Methods: Ninety-one patients were randomly assigned to one of two cohorts: training or validation, at a ratio of 7:3 (64 vs. 27). The region of interest (ROI) on each tumor from the collected MSCT images was delineated to extract radiomics features. In the training cohort, the least absolute shrinkage and selection operator (LASSO) regression and 5-fold cross-validation were adopted to screen the extracted features and calculate Rad-score. Four diagnostic models were developed after univariate and multivariate logistic regression analysis of Rad-score and clinical factors. The performance of four models was then evaluated in the validation cohort by the comparison of receiver operating characteristic (ROC) curve and calibration curve to select the best one. Finally, the clinical application value of the best model was assessed via the nomogram and decision curve analysis (DCA) curve.

Results: Multivariate logistic regression analysis revealed serum AFU, Rad-score and gender as independent diagnostic factors for PMA and WT distinguishment. The nomogram combining the three factors had an area under the curve (AUC) of 0.934 [95% confidence interval (CI): 0.863-1.000] and 0.987 (95% CI: 0.956-1.000) in the training and validation cohorts, respectively, with great goodness-of-fit and clinical value.

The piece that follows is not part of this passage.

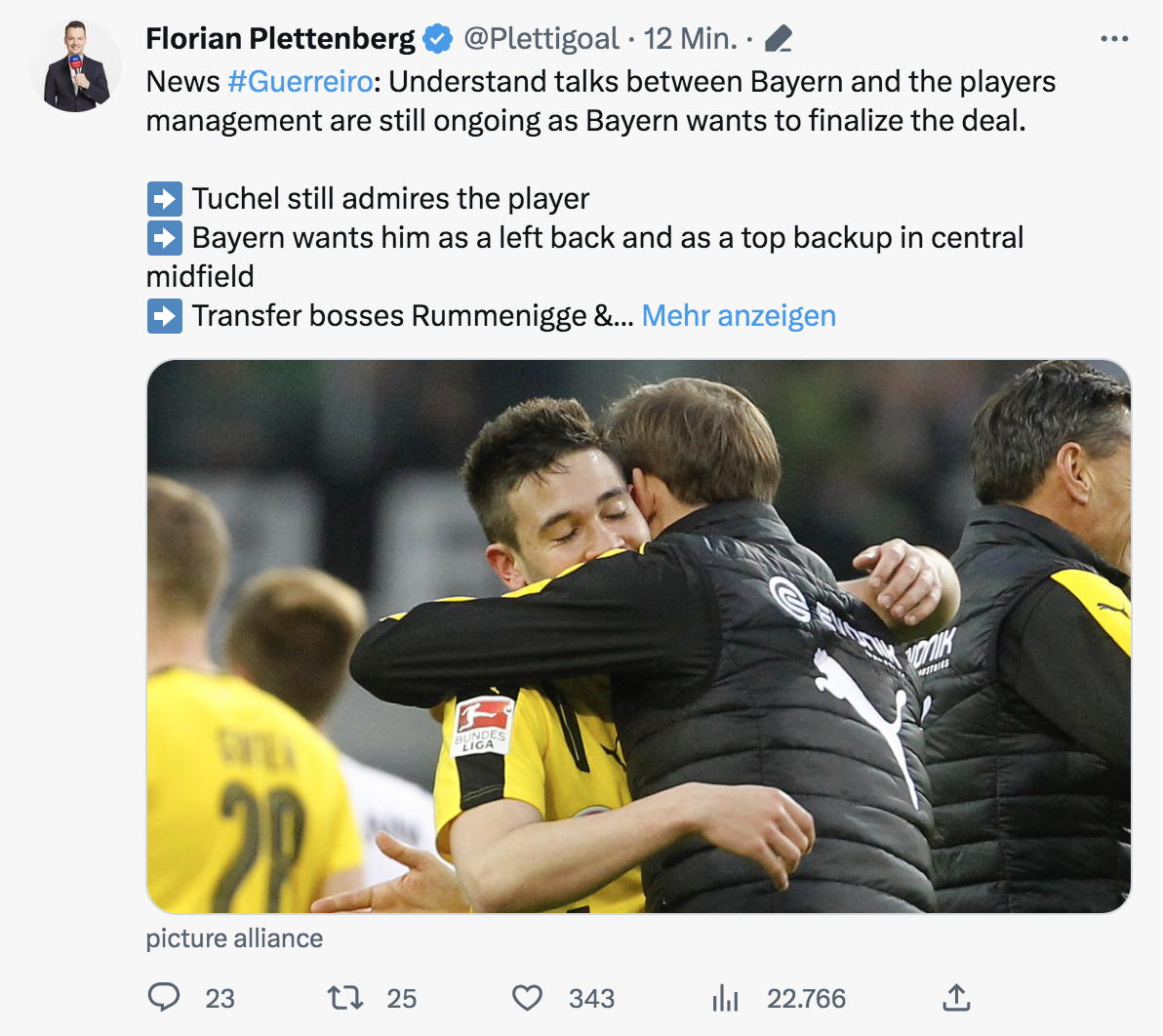Open view analytics bar chart icon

Conclusions: The optimized nomogram combining MSCT radiomics and AFU improved the accuracy of distinguishing PMA from WT, suggesting its potential for developing new biomarkers.

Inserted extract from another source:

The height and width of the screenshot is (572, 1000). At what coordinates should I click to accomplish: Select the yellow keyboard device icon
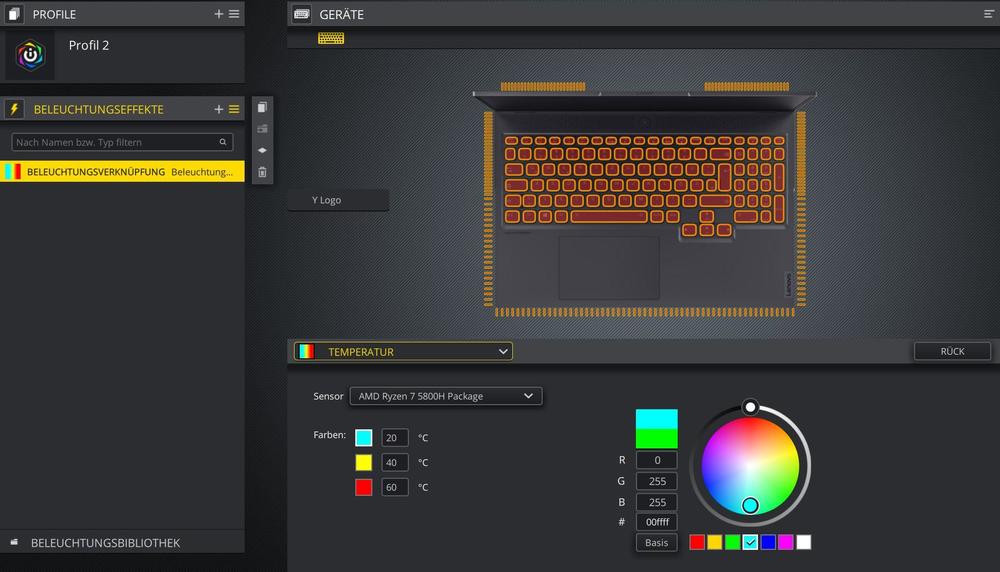click(331, 38)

背景:腮腺肿瘤的发病率不断上升,尤其是多形性腺瘤(PMA)和Warthin肿瘤(WT),由于其治疗的可变性和PMA的恶性潜能,需要在术前准确区分。传统成像虽然有价值,但精度有限。本研究采用多层计算机断层扫描(MSCT)放射组学结合血清α - l -聚焦酶(AFU)水平来开发一种诊断模型,旨在提高临床识别和精确治疗。方法:91名患者被随机分配到两个队列中的一个:训练或验证,比例为7:3(64对27)。从收集的MSCT图像中勾画每个肿瘤的感兴趣区域(ROI)以提取放射组学特征。在训练队列中,采用最小绝对收缩和选择算子(LASSO)回归和5倍交叉验证对提取的特征进行筛选并计算Rad-score。通过对rad评分和临床因素进行单因素和多因素logistic回归分析,建立4种诊断模型。然后在验证队列中通过比较受试者工作特征曲线(ROC)和校准曲线来评价4种模型的性能,以选择最佳模型。最后通过nomogram和decision curve analysis (DCA)曲线评价最佳模型的临床应用价值。结果:多因素logistic回归分析显示,血清AFU、rad评分和性别是PMA和WT区分的独立诊断因素。三因素组合的拟形图在训练组和验证组的曲线下面积(AUC)分别为0.934[95%可信区间(CI) 0.863 ~ 1.000]和0.987 (95% CI: 0.956 ~ 1.000),具有很好的拟合优度和临床价值。结论:优化后的nomogram结合MSCT放射组学和AFU提高了PMA与WT区分的准确性,提示其具有开发新的生物标志物的潜力。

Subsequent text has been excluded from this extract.